Sobre Diógenes Moura 

É escritor, editor e curador de fotografia independente. Em 2013 realizou a curadoria/edição das mostras “Busca-me”, de Boris Kossoy (Galeria Berenice Arvani) e “A Construção de um Olhar – Fotografia Brasileira no Acervo da Pinacoteca do Estado de São Paulo”, no Centro León Jimenes, na República Dominicana. Publicou o livro “São Paulo de Todas as Sombras”, edição que reúne fotografias (Lucia Guanaes/ Marc Dumas) e contos/polaroides urbanas de sua autoria. Entre 1998 e maio de 2013 foi curador de fotografia da Pinacoteca do Estado de São Paulo onde realizou exposições, reflexões sobre o pensamento fotográfico e possibilitou o reconhecimento do acervo do museu como um dos mais importantes da América Latina. Foi eleito o Melhor Curador de Fotografia do Brasil pelo Sixpix/Fotosite, em 2009. No ano seguinte recebeu o prêmio APCA – Associação Paulista dos Críticos de Arte de melhor livro de contos/crônicas com “Ficção interrompida – uma caixa de curtas” (Ateliê Editorial). Com o mesmo título foi finalista do Prêmio Jabuti de Literatura 2011. Em 2012 foi curador de mostras importantes como “Andy Warhol – Superfície” (Museu da Imagem e do Som São Paulo), “Interior Profundo – Mestre Júlio Santos” (Pinacoteca do Estado de São Paulo) e “Dos Filhos Desse Solo”, exposição que representou o Brasil no Photoimagem 2012 e que recebeu o grande Prêmio da Crítica pela Associacion Dominicana de Críticos de Arte, INC. Escreveu o livro de crônicas fotográficas “Fulana despedaçou os versos”, que teve lançamento em 2014. Diógenes só entende fotografia vendo-a como literatura.

Sobre o Museu 

Inaugurado dia 10 de março de 2017 com a coleção Paula e Silvio Frota, o MFF recebe cerca de 4 mil visitantes por mês, que podem conferir dois andares de acervo fixo, além de mais outro que recebe exposições temporárias. Compreendendo sua função social para além do espaço expositivo, os projetos Museu na Comunidade e Museu no Interior já visitaram diversas comunidades da capital e do interior (Maracanaú, Jericoacoara e Redenção), levando até o público em situação de vulnerabilidade, teoria e prática acerca do mundo da fotografia.

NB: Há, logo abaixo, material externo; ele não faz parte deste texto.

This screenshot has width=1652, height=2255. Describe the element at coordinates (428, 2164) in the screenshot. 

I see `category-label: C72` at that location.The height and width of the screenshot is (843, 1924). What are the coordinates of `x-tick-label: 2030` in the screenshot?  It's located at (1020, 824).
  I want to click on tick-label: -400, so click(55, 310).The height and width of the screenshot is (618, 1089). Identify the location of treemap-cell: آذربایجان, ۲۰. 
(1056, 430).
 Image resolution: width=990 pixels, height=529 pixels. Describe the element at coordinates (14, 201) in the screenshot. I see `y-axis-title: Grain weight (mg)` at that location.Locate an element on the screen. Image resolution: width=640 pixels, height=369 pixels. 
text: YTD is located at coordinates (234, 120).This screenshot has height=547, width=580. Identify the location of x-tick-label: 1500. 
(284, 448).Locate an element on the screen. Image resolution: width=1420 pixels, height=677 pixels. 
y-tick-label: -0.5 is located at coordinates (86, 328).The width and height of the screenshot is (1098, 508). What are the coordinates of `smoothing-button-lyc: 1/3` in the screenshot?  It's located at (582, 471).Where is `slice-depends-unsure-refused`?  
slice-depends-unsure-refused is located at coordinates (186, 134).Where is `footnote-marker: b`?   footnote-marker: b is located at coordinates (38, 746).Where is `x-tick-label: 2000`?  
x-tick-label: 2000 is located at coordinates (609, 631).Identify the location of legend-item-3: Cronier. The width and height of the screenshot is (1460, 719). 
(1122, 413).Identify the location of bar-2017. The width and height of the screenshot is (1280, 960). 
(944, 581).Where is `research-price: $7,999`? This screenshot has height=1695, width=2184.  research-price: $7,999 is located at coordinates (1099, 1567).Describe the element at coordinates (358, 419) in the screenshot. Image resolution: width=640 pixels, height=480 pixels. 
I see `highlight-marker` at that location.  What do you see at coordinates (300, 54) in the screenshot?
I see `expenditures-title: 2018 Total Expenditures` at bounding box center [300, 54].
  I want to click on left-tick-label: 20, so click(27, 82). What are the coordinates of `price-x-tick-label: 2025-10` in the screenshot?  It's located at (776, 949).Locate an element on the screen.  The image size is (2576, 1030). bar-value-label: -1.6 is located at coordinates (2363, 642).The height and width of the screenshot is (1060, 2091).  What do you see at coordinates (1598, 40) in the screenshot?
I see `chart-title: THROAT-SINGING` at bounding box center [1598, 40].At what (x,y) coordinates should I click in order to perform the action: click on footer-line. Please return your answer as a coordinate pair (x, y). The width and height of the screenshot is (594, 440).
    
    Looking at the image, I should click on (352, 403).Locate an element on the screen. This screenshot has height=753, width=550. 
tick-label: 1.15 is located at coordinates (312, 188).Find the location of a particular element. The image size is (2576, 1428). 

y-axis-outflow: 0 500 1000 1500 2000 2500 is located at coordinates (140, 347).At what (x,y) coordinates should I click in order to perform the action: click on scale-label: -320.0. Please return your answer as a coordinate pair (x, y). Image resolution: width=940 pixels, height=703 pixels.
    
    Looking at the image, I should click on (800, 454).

Além disso, o equipamento realiza uma série de ações que têm como objetivo a divulgação de novos talentos e a promoção da fotografia contemporânea a partir da realização de cursos e visitas guiadas para a terceira idade e de oficinas e workshops voltados a artistas, estudantes e educadores – resultado, inclusive, da proximidade da instituição junto às Secretarias de Cultura (Secult), de Turismo (Setur) e de Educação do Estado (Seduc), e às Secretarias Municipais da Educação (SME), de Turismo (Setfor) e de Cultura de Fortaleza (Secultfor). O MFF tem também uma equipe de educativo formada pelos alunos dos cursos de Comunicação Social da Universidade Federal do Ceará (UFC) e da Universidade de Fortaleza (Unifor), Pedagogia da Universidade Estadual Vale do Acaraú (UVA), Artes Visuais do Instituto Federal do Ceará (IFCE), da Universidade Estadual do Ceará (UECE), Estácio e Escolas Técnicas do Governo do Estado. Para promover a inclusão e a acessibilidade o Museu disponibiliza a leitura de QR Code por meio de dispositivos móveis, para que deficientes visuais possam ouvir conteúdo descritivo referente às obras em exposição.